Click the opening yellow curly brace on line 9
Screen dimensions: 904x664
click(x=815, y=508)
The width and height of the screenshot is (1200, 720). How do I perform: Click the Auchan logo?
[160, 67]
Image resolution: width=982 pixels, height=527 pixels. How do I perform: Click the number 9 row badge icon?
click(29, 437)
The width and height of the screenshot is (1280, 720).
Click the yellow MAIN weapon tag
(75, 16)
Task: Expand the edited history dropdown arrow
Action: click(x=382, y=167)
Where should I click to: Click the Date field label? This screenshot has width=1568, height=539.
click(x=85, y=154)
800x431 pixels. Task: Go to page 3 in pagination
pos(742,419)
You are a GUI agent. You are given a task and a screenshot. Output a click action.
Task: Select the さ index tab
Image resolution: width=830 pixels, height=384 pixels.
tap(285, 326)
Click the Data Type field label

**ASSIGNMENT:**
Quote the entire listing above exactly.

**RESPONSE FOR THIS EXERCISE:**
Click the opening yellow curly brace on line 9
Screen dimensions: 904x664
click(x=815, y=508)
The width and height of the screenshot is (1200, 720). How do I perform: Click the Auchan logo?
[160, 67]
Image resolution: width=982 pixels, height=527 pixels. How do I perform: Click the number 9 row badge icon?
click(29, 437)
The width and height of the screenshot is (1280, 720).
Click the yellow MAIN weapon tag
(75, 16)
Task: Expand the edited history dropdown arrow
Action: click(x=382, y=167)
Where should I click to: Click the Date field label? This screenshot has width=1568, height=539.
click(x=85, y=154)
800x431 pixels. Task: Go to page 3 in pagination
pos(742,419)
You are a GUI agent. You are given a task and a screenshot. Output a click action.
Task: Select the さ index tab
Image resolution: width=830 pixels, height=384 pixels.
tap(285, 326)
Click the Data Type field label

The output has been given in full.